- 原文段落
——
两周前开始响应自己的号召,每周六去农贸市场。在那里,见到了无数以饱满的生命向我微笑的蔬果,令我挡不住诱惑地买到略超所需为止。满载而归的路上,不禁飘飘然地吹起口哨,仿佛刚刚去了一趟农场,载了半亩田地回来,又仿佛,我也成了半个农民,停车入农舍,拍拍一身的风尘,往厨房里搬那沉甸甸圆溜溜的西瓜,身材憨厚肥胖的香蕉,一盒又一盒叠成一摞的草莓……那一切开便飞溅出满眼新鲜欲滴的西瓜,直叫人要把瓜皮也都生生地吞下去;那放了一周还温温柔柔地黄着的香蕉,令人不禁想象它们整串家族挂在树上的青春模样。记住了记住了!再去市场,一定还要买这样的西瓜!一定还要买这样的香蕉!
好不容易盼到了又一个周六,过五关斩六将似的排除万难,将衣物洗了晾了,将各样瓜果皮倒去喂香蕉树铺上草屑了,将挂历信息微信电邮扫瞄了,将厨房收拾了又搅乱了,终于可以去赴那心中的约会,去那天天召唤着我的市场,去见那些拥有傲人的土产的农民们,将他们的部分所有变成我的所有。要到达任何梦想的彼岸,都得费些力气划桨。
到了,仍是免不了经历一场找停车位的考验。每次都得见缝插针,所以每次停车只能在不一样的地方,于是发现每次从不同的入口进去,市场就变成了不一样的面貌 – 真可谓“横看成林侧成峰,远近高低各不同”啊。第一次从正面入口缓缓行进,仿佛面对布景完美的舞台正面,直接走进去步入一场欢歌笑舞的音乐剧,不知不觉已经喜形于色,所有的买卖都在彼此面带微笑驾轻就熟的台词中完成。然后,谢幕,回家。第二次从市场背面的小山坡暗袭,穿越稀疏的小树林,坑坑洼洼的泥土路上突爆出些树根,迈步竟有些吃力,全失了初次来时那欲歌欲舞的诗情画意,只能拿出几分攀爬的干练来。这第三次是从市场的肋旁斜斜地切入。有了前两次的经验,自觉喜气稍有内敛,装得气定神闲的模样,心里也不歌也不舞了,直奔我心中的蔬果之乡。这里便是美丽的小镇,这里便是可爱的小村庄。
——
- 所给数据
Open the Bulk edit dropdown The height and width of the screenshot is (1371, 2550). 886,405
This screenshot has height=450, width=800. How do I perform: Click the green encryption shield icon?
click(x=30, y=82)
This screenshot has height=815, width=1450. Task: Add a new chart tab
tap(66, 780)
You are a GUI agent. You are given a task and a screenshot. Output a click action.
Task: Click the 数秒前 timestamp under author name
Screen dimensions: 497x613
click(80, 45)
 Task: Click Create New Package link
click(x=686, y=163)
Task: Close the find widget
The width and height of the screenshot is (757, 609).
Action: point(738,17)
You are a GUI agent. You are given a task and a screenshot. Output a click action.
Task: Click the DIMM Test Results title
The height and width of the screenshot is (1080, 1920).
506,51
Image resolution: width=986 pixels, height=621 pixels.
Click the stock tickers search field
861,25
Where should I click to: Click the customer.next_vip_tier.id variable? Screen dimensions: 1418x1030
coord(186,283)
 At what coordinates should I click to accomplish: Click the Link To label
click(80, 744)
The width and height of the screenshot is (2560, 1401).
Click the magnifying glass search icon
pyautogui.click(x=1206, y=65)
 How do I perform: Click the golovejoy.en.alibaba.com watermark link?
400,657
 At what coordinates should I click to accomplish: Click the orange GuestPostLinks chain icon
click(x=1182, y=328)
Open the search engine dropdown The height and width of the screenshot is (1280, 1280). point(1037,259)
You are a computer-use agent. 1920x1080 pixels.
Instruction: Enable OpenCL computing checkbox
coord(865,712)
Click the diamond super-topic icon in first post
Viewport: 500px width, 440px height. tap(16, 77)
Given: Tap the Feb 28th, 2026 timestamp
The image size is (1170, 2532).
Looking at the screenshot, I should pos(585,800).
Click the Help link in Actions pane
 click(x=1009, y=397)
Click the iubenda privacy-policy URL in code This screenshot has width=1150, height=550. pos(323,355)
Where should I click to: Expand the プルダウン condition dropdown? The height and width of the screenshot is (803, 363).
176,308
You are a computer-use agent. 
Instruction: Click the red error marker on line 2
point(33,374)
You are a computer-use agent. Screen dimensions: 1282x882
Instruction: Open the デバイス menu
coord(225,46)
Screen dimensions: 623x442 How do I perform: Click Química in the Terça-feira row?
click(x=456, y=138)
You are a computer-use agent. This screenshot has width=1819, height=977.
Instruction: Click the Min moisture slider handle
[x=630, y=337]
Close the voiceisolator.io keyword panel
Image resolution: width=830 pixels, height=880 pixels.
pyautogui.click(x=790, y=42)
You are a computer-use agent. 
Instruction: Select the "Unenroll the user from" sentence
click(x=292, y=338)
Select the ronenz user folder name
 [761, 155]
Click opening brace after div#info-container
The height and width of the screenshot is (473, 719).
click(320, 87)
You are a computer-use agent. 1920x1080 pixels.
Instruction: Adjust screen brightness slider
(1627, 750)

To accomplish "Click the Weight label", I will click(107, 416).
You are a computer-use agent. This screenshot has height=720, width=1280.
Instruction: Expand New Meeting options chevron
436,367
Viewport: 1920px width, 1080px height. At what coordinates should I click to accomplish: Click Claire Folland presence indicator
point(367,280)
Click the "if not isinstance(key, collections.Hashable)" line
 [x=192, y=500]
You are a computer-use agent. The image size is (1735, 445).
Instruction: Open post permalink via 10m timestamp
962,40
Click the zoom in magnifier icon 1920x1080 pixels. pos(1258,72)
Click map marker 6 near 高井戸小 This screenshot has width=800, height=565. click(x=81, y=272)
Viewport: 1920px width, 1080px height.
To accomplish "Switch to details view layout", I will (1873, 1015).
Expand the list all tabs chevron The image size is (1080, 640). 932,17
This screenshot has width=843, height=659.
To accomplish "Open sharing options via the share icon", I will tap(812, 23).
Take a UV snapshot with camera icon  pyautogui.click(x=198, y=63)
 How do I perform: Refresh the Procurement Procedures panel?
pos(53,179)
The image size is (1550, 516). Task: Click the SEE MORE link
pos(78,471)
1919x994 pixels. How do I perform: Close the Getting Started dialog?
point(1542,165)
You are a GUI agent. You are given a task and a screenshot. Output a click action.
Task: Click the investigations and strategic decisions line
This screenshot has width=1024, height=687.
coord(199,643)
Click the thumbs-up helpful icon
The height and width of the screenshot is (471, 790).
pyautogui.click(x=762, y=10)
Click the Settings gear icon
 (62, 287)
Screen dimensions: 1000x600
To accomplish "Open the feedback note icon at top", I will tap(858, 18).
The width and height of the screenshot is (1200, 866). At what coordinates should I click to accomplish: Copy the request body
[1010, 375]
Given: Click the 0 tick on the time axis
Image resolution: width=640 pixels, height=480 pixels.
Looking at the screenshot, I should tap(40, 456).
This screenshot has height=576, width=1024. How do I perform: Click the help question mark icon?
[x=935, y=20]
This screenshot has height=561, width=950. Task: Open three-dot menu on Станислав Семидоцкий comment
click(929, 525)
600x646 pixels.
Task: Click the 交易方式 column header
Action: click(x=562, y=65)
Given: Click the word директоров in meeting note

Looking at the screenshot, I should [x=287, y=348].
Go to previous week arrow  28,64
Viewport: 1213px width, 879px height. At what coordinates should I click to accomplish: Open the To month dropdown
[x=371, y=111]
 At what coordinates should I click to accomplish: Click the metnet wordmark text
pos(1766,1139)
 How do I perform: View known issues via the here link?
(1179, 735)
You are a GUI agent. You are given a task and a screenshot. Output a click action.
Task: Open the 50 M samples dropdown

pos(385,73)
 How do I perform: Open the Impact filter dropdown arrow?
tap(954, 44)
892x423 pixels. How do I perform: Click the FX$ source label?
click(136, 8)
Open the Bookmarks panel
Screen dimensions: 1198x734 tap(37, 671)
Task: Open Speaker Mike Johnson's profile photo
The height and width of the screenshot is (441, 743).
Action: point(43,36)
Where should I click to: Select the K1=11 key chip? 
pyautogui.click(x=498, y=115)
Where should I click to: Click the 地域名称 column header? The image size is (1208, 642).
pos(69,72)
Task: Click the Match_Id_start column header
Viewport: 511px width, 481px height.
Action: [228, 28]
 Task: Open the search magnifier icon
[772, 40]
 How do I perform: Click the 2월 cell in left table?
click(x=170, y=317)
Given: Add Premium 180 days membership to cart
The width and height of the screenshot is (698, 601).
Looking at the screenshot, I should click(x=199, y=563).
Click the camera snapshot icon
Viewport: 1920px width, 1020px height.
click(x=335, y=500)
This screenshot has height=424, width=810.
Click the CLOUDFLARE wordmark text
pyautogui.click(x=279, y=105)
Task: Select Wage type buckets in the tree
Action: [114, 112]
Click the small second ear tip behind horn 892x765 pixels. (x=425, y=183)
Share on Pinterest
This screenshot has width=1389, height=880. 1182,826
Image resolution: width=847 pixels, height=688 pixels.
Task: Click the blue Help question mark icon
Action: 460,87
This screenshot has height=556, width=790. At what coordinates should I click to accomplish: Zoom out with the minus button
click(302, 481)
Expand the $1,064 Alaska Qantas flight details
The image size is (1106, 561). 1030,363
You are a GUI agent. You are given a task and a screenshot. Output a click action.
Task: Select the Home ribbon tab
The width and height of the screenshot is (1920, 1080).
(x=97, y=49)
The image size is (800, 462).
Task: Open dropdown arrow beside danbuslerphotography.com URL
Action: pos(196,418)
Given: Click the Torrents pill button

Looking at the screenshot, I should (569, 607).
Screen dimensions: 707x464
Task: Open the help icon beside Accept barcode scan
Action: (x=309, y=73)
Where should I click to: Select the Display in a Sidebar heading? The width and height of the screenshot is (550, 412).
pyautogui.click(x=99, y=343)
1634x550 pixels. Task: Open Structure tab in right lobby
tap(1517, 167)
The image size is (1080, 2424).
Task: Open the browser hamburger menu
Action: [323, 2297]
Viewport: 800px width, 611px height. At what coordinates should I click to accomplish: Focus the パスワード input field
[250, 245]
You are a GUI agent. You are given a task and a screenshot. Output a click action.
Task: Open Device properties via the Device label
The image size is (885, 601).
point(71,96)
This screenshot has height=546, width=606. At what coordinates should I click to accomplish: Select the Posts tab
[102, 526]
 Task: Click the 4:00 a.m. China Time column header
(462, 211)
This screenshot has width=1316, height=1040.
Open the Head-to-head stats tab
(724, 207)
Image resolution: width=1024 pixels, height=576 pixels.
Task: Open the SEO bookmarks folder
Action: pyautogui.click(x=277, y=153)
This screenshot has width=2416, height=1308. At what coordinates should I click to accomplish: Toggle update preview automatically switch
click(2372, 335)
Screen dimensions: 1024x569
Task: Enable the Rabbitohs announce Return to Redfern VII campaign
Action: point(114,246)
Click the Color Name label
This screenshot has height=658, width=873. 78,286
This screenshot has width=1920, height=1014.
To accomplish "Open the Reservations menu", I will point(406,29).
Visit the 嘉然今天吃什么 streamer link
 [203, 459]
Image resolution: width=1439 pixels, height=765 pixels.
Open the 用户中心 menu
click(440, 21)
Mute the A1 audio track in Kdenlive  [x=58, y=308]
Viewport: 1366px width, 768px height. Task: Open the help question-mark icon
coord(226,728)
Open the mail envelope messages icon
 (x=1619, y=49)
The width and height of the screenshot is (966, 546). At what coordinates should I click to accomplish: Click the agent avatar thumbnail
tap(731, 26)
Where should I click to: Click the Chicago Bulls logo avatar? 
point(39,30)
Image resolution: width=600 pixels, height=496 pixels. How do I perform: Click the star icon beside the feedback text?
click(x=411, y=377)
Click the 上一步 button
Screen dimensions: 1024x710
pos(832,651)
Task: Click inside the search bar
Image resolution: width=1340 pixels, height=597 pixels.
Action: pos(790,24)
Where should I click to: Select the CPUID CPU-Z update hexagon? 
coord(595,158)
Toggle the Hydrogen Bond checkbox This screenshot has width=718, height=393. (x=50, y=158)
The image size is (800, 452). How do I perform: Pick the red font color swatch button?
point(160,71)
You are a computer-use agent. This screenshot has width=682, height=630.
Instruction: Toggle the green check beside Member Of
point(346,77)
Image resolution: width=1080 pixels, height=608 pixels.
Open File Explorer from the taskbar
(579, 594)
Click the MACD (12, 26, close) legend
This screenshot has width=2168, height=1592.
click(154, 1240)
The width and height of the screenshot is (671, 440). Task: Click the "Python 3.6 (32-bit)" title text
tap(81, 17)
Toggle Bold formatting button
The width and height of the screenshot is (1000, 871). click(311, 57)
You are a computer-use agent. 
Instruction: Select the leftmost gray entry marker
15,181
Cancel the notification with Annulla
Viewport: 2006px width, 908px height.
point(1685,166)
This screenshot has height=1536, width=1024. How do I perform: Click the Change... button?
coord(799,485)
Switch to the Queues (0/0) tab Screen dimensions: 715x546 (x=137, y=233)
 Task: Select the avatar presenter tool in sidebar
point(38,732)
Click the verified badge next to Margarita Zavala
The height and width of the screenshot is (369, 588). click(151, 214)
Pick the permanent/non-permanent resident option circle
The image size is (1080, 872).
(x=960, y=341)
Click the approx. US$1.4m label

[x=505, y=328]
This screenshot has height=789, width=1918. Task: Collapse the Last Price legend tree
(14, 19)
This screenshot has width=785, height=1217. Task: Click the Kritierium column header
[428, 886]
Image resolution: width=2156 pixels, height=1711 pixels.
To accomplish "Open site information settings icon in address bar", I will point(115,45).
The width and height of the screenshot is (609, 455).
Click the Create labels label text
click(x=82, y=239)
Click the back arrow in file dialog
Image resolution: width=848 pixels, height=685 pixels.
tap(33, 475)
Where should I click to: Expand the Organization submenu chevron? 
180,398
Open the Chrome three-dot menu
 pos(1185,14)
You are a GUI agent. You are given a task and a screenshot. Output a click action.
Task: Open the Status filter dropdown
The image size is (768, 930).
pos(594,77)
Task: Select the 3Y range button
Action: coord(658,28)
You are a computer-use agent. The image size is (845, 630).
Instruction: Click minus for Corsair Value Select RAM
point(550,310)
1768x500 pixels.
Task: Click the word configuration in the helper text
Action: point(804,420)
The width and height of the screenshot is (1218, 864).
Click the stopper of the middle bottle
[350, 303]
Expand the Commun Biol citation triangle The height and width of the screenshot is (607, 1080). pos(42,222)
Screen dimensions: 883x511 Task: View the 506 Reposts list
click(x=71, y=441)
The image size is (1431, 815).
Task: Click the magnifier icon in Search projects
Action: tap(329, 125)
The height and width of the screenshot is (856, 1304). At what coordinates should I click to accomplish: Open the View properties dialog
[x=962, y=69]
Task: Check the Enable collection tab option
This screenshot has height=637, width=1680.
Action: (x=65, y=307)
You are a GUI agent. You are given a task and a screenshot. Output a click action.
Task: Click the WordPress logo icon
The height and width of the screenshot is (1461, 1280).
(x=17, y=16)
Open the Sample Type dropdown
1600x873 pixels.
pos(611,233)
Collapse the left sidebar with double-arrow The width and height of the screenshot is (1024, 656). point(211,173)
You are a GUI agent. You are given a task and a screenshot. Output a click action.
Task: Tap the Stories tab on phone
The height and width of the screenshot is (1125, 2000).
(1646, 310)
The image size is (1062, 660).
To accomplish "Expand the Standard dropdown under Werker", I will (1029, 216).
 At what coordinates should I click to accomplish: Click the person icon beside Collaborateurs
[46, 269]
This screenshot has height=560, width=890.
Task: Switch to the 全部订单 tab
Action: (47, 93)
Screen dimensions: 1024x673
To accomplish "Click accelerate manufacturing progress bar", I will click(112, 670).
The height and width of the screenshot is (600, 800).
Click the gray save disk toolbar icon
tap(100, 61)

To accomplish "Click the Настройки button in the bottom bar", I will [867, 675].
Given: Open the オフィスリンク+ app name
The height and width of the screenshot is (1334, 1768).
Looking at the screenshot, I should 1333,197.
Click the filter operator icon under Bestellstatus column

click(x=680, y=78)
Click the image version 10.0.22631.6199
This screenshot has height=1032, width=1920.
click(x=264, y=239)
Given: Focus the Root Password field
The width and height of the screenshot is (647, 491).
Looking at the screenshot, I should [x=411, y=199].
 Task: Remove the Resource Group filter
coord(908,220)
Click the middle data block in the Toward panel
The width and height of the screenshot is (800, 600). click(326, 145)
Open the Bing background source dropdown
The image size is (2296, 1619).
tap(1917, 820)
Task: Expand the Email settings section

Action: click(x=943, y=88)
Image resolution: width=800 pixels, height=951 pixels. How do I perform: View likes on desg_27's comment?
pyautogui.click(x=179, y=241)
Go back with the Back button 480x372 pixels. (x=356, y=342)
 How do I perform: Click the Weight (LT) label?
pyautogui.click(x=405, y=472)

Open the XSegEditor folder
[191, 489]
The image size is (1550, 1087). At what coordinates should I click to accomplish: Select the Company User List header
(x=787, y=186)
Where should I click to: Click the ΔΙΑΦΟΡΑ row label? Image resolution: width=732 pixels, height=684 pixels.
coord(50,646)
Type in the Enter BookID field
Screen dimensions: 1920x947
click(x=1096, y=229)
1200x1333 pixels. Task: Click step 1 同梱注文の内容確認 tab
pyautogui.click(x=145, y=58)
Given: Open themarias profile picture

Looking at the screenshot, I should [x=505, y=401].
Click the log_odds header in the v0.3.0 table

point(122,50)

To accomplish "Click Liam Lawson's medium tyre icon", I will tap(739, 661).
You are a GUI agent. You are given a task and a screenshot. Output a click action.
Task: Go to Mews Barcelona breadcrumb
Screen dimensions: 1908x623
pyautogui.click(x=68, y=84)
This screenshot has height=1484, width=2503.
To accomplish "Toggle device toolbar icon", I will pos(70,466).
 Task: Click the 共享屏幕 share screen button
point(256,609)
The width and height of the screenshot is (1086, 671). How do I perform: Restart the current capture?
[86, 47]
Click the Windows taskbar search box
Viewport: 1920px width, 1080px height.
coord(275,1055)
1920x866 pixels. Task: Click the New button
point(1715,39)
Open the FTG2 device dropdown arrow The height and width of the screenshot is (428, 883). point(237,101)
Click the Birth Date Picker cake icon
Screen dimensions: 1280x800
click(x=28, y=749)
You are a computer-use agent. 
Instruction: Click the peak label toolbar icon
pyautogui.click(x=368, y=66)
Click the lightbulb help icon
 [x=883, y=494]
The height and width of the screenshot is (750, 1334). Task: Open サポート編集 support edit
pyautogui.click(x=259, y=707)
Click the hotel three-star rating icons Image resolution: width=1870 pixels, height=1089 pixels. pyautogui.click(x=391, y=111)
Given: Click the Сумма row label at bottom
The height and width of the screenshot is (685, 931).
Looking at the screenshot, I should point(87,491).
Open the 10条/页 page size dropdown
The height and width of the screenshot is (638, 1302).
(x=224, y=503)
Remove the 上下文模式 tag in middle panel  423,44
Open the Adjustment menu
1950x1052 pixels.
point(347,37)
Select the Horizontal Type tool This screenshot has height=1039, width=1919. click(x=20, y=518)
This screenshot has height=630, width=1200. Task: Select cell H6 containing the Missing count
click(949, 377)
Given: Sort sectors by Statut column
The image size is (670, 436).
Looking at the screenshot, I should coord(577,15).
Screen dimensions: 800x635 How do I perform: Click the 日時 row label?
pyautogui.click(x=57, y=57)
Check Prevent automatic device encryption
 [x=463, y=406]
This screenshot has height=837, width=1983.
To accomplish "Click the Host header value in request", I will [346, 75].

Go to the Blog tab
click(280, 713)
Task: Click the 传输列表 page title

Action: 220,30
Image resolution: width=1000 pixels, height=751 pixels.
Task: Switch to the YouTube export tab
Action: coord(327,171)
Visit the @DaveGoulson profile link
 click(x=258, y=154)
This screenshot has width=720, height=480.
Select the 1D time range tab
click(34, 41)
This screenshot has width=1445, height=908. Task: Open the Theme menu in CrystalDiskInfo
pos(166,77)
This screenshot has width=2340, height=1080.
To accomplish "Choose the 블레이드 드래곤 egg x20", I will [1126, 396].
——
- 任务列表
• a. 在写逛农贸市场的这篇短文里,第二次去市场时是从哪里进去的?
• b. 请接着这篇写逛农贸市场的短文,从最后一句之后续写下去。
上面的数据在这里不起任何作用。

- 任务结果
• a. 从市场背面的小山坡进去,穿过了稀疏的小树林。

• b.
能买的都买了,小拉车已经快拉不动了,就是找不到上次特别中意的那卖菠萝和香蕉的摊。这弹丸之地的小市场居然也能走迷路?记得回家千万不可告诉范先生,免得他又要做闭目晕倒状刺激本人。不得不承认迷路也是种令人生畏的天分!每次的迷路,都能发现一个新的天地,并为之陶醉。罢了,下次来再去寻他吧 – 那菠萝和香蕉的王子。
带着些失望往回走时,竟然那王子就在眼前!“哎呀,我一直找不到你啊!迷路了。”王子很开心也很讶异,“我每次都在这里呀。你这样都迷路怎么开车?”“我已经买了别人的香蕉了,可是还必须再买些你的!你的香蕉放了一周还是新鲜的。”边说就边挑了些肥香蕉。一听这话,王子开心的脸马上若有所思地犹豫起来,迟疑地问,“上次挑的香蕉是这样的吗?已经黄的吗?”我想了想,“是带些绿的,第二天就黄了,然后一直还新鲜。”王子很认真地去挑了些带点绿的香蕉来,“如果还要一周不坏,就得拿这些。你挑的这些只能现吃,可放两三天。”嗯,王子非常认真,怕辜负了我的信任。我便两样全要了,再要一个菠萝。要不是不堪重负的话,我是不舍得看他将菠萝头麻利地摘下丢掉的 – 回家再切下菠萝头来,又可以种成一个新菠萝呢。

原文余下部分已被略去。